How to Grow a Mind (video)

From the recent NIPS conference, here’s a talk by MIT cognitive scientist Josh Tenenbaum on what he calls “rich” machine learning. Should be of some relevance for people who are interested in AI or human cognitive development. I found it really interesting.

http://​​videolectures.net/​​nips2010_tenenbaum_hgm/​​

The gist is: children are able, from a young age, to learn the meanings of words from just a few examples. Adults, given pictures of abstract, made-up objects, and given that some of them are called “tufas,” can pick out which other pictures are tufas and which aren’t. We can do this much faster than a typical Bayesian estimator can, with less training data. This is partly because we have background knowledge about the world and what sort of categories and structures it forms.

For instance, we learn fairly young (~2 years) that non-solid objects are defined by substance rather than shape: that “toothpaste” is that sticky substance we brush our teeth with, whether it’s in the toothpaste tube or on the toothbrush or smeared on the sink, all very different shapes in terms of the raw images hitting our visual cortex. Pour a new liquid called “floo” in a glass, and we’ll predict that it’s still called “floo” when you spill it or while it’s splashing through the air. On the other hand, some objects are about shape more than color or texture: a chair is a chair no matter what it’s made of. Some sets of objects fall into tree-like organization (taxonomy of living things) and some fall into “flat” clusters without hierarchy (the ROYGBIV colors). It takes children three years or so to understand that the same object can be both a dog and a mammal. We learn over time which structural organization is best for which sorts of concepts in the world.

Research in machine learning/​computer vision/​statistics/​related fields often focuses on optimizing the description of data given a certain form, and not assuming that the machine has any “life experience” or “judgment” about what format is best. Clustering algorithms give the best way to sort data into clusters, if we think it falls into clusters; dimensionality reduction techniques give the best way to sort data onto low-dimensional subspaces, if we think it lies in a subspace; manifold learning techniques give the best way to sort data onto low-dimensional manifolds, if we think it lies on a manifold. There’s less attention paid to how we identify the best structural model (and whether the process of identifying the best model can somehow be automated, moved from human judgment to machine judgment.) See Jordan Ellenberg’s piece in Slate for more on this.

We usually don’t use completely different techniques in computer vision for identifying pictures of cows vs. pictures of trucks. But there’s evidence that the human brain does do exactly that—specialized techniques based on the experiential knowledge that cows, trucks, and faces are different sorts of objects, and are identified by different sets of features.

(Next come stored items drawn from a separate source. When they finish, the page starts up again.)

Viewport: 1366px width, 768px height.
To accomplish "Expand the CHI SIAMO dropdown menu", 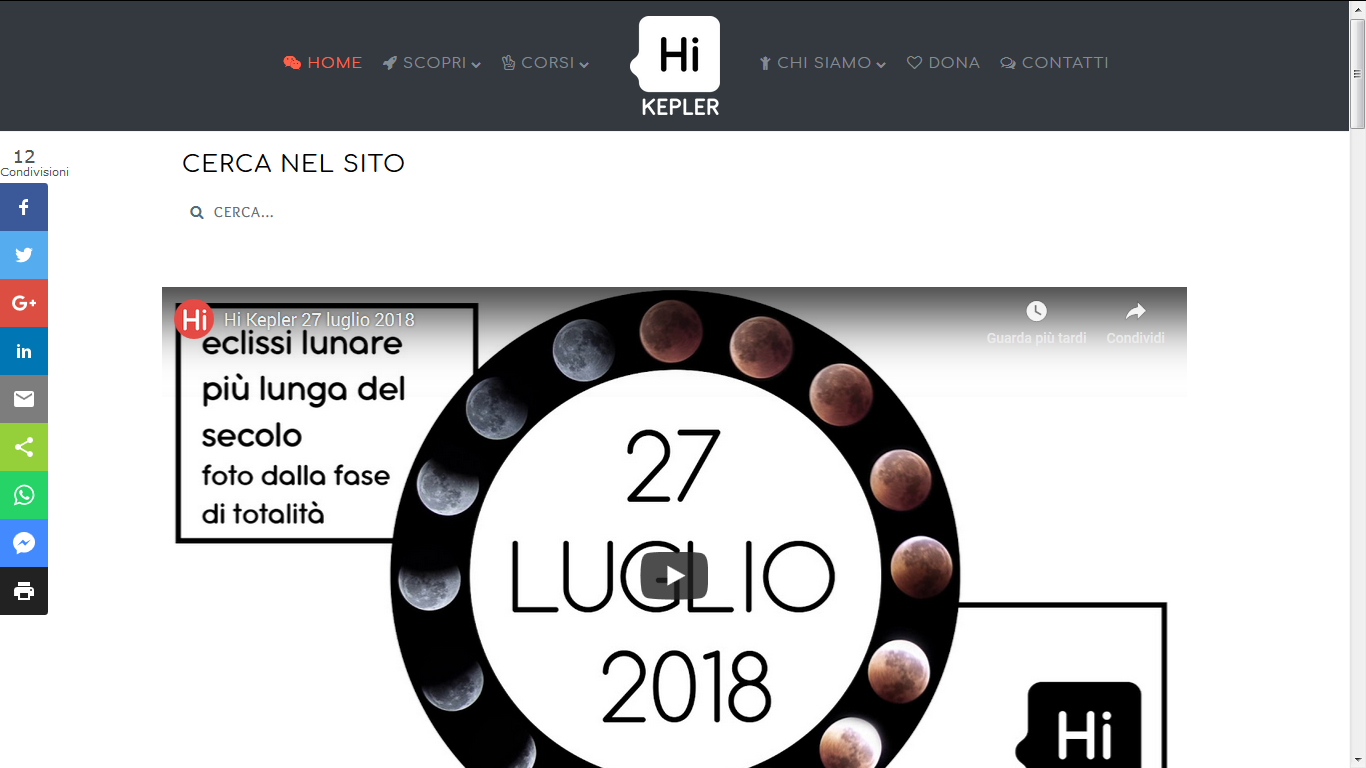I will coord(822,63).
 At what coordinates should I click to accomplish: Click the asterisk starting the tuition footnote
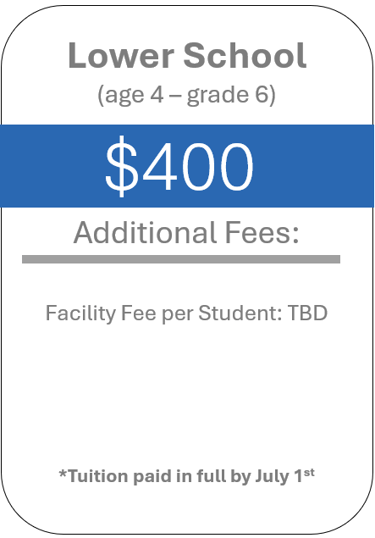click(x=63, y=473)
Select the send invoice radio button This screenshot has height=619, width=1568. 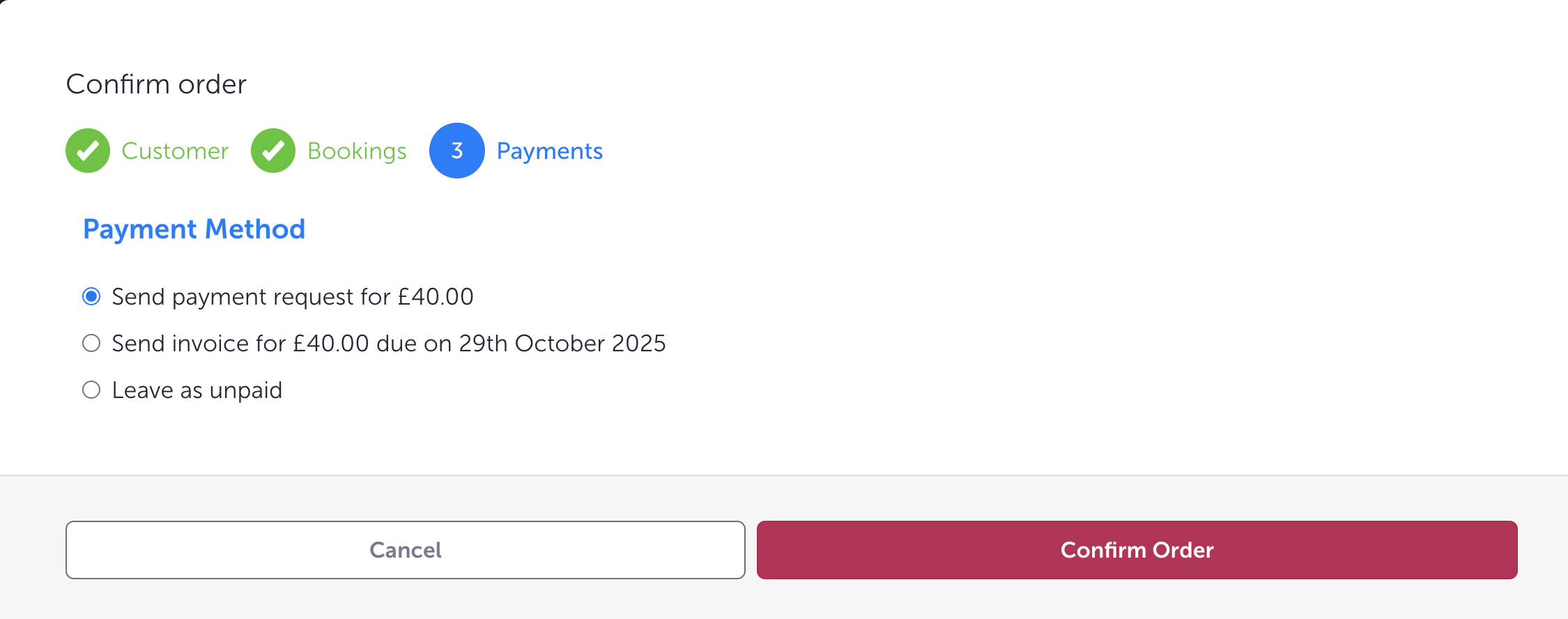[91, 344]
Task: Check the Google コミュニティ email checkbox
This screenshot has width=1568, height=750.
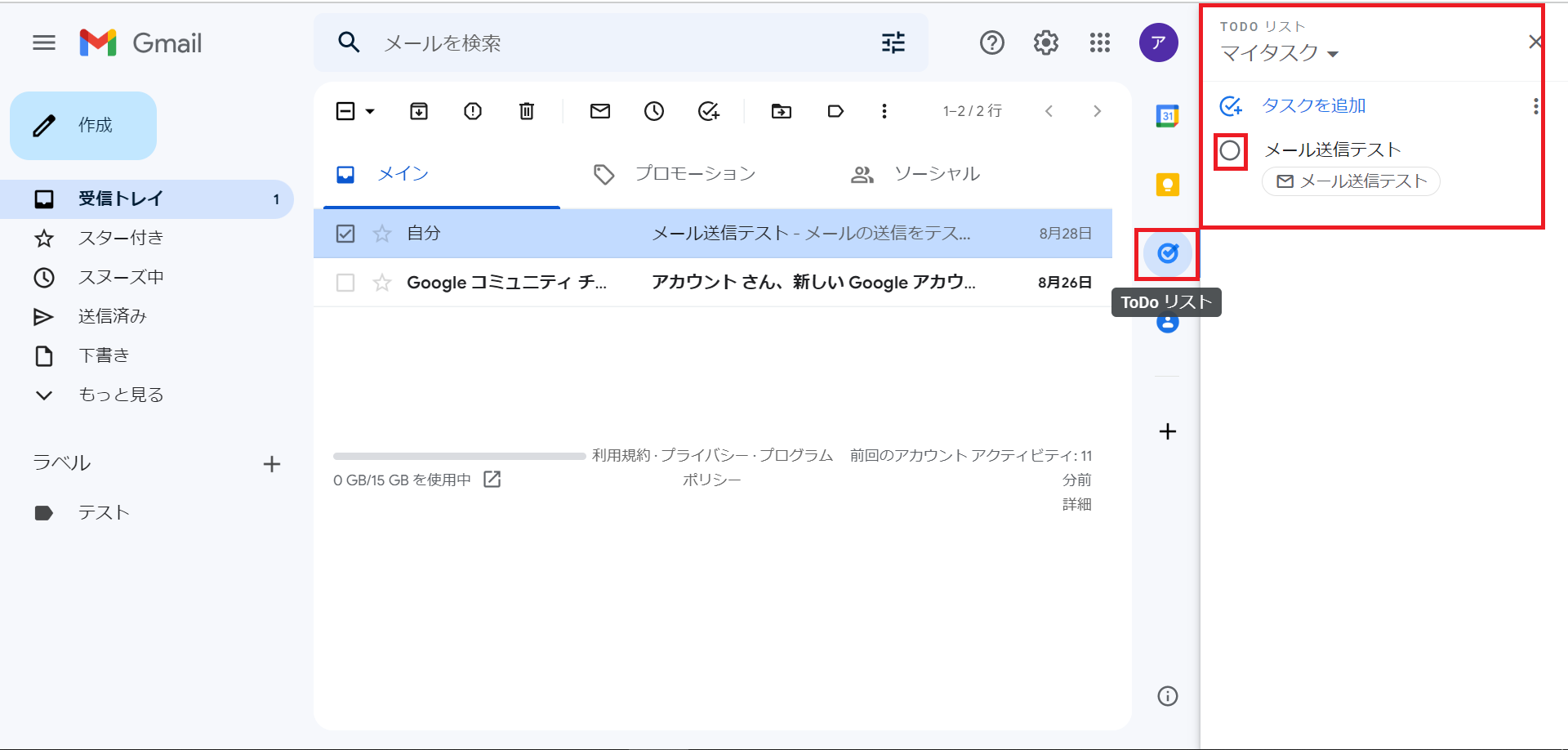Action: (345, 283)
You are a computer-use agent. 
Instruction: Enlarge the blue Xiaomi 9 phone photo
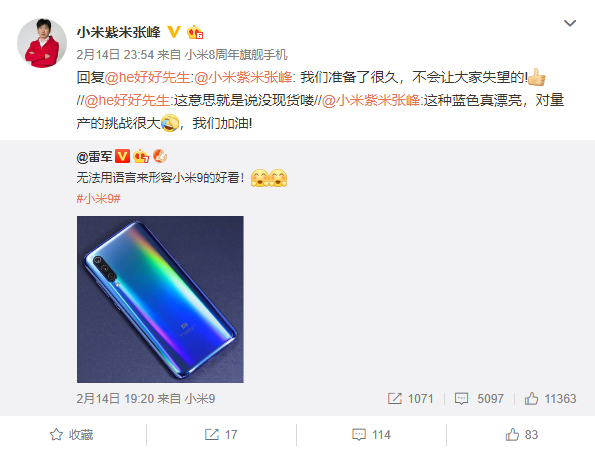[160, 299]
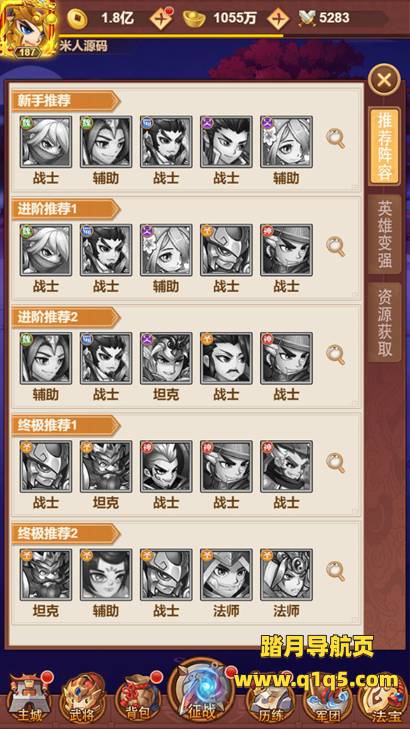Close the recommendation panel with X

pyautogui.click(x=384, y=80)
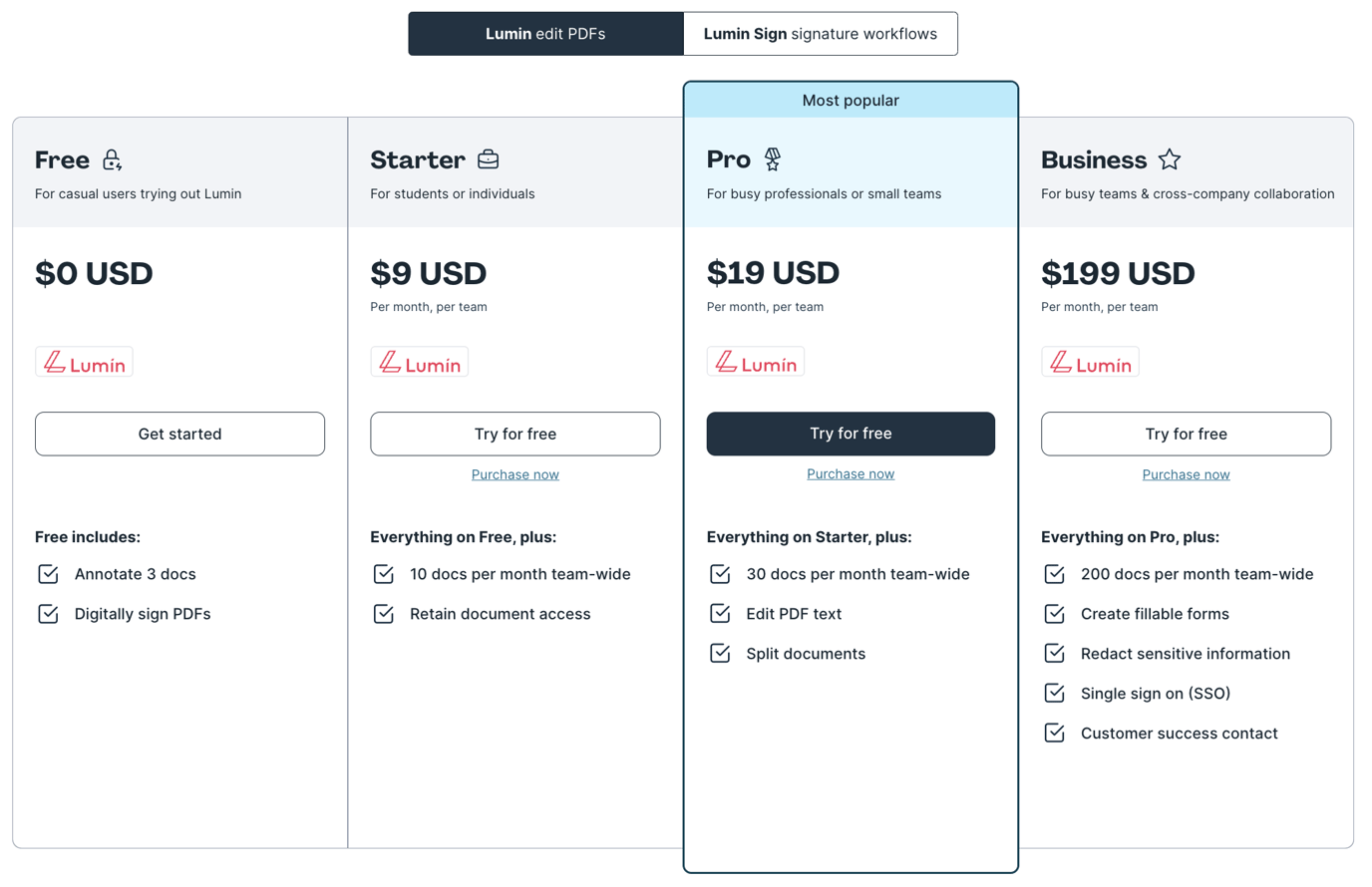Click the checkmark icon beside Split documents
This screenshot has height=887, width=1372.
coord(719,653)
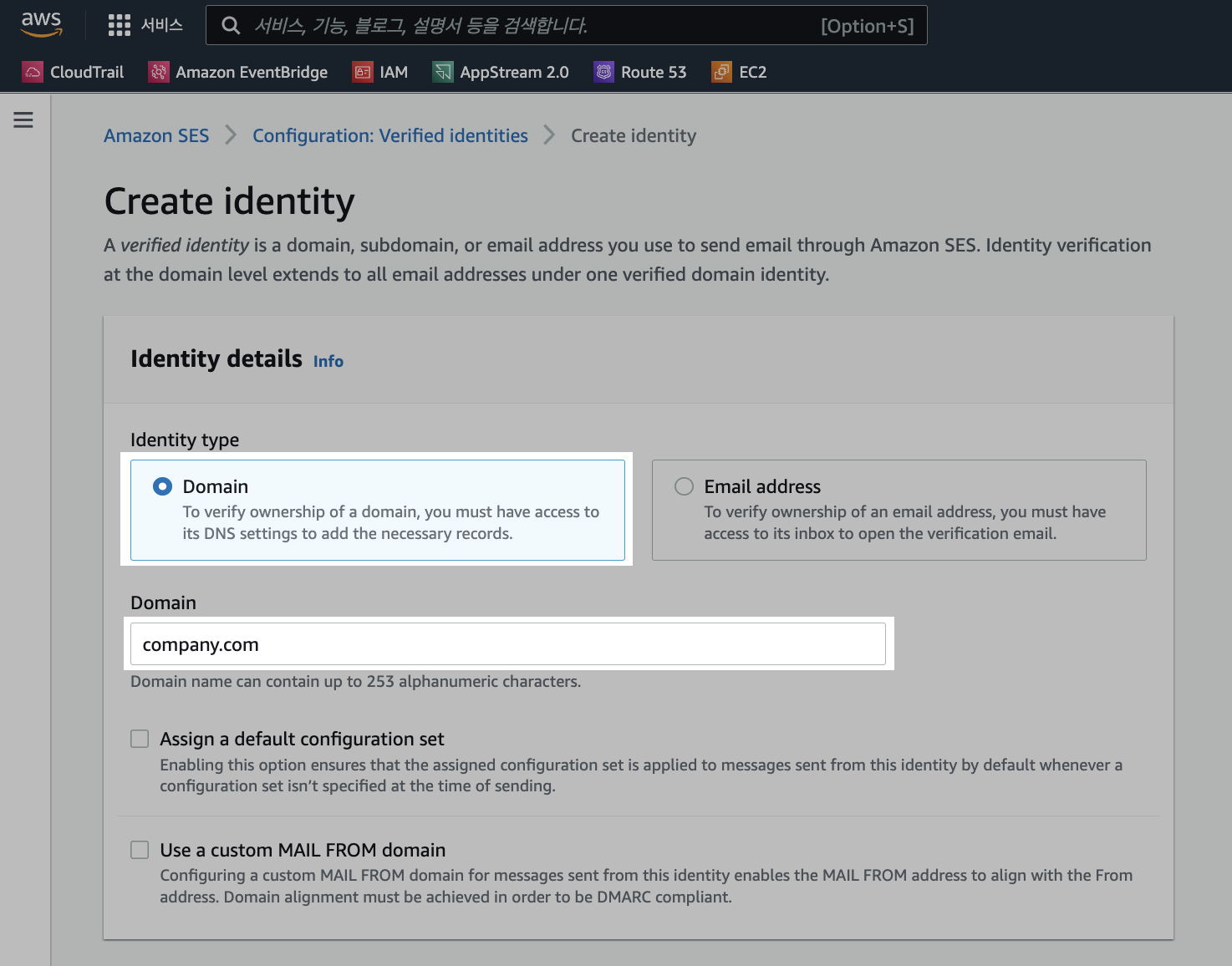The width and height of the screenshot is (1232, 966).
Task: Select the Email address identity type option
Action: (x=684, y=486)
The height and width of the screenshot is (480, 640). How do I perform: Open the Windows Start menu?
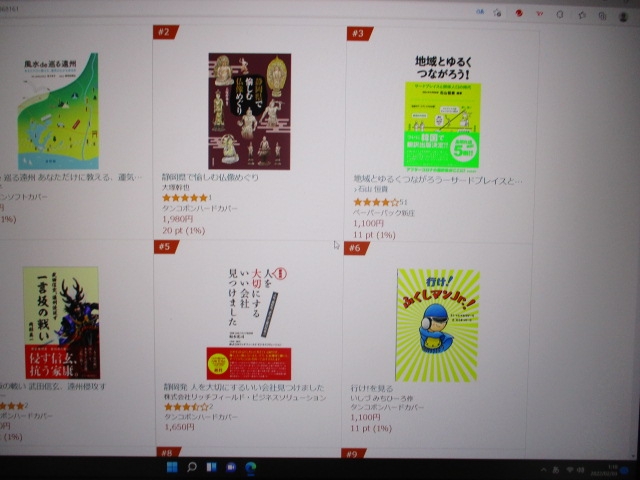coord(172,467)
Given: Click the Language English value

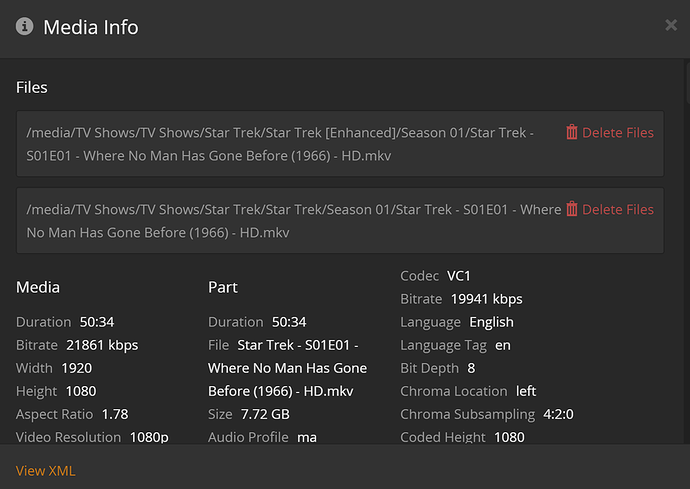Looking at the screenshot, I should pos(491,322).
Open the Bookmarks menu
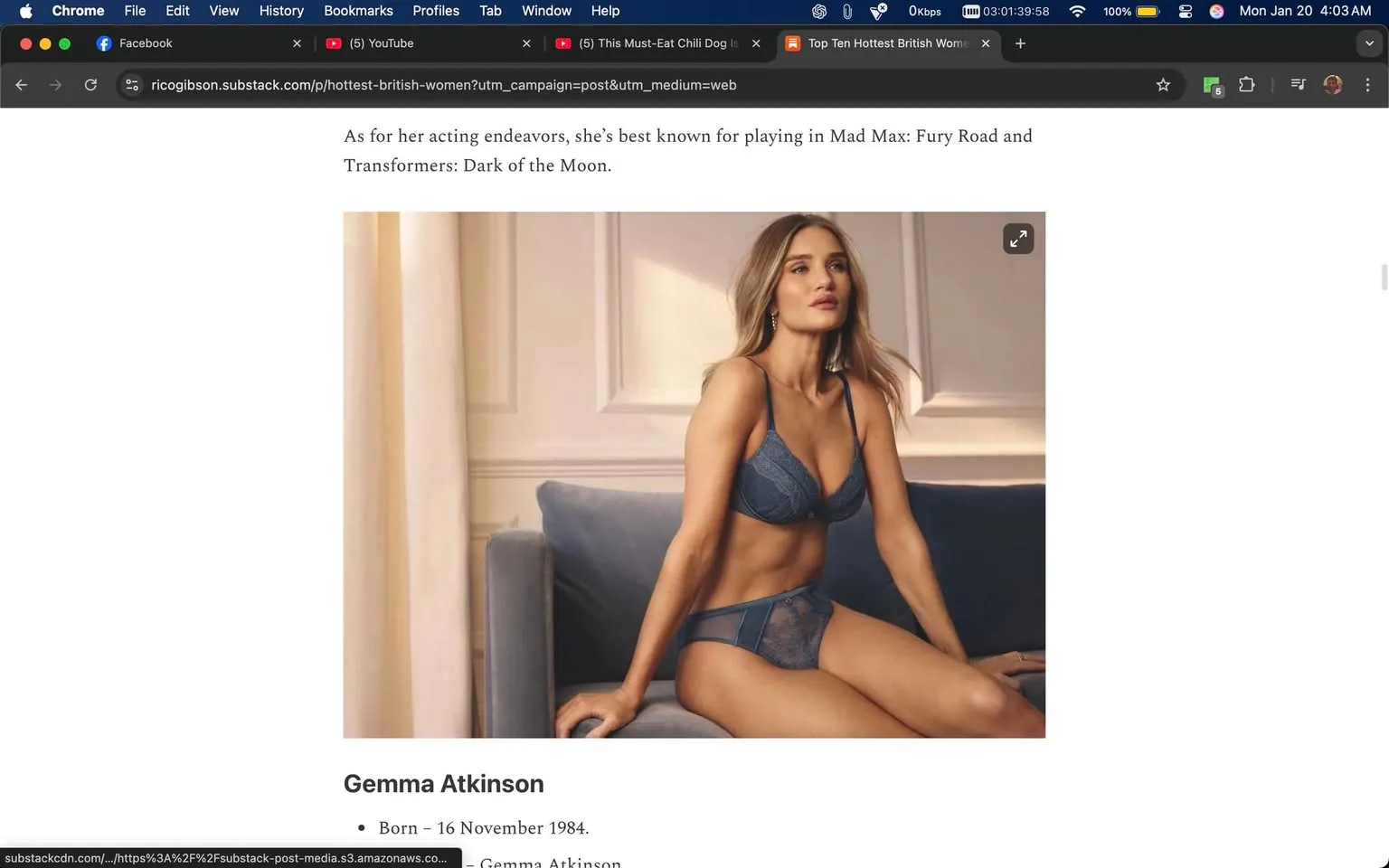Image resolution: width=1389 pixels, height=868 pixels. pyautogui.click(x=358, y=11)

I’m sympathetic to Tenenbaum’s main point: that we won’t achieve computer counterparts to human learning and sensory recognition until we incorporate experiential knowledge and “learning to learn.” There is no single all-purpose statistical algorithm that Explains All Of Life—we’re going to have to teach machines to judge between algorithms based on context. That seems intuitively right to me, but I’d like to hear some back-and-forth on whether other folks agree.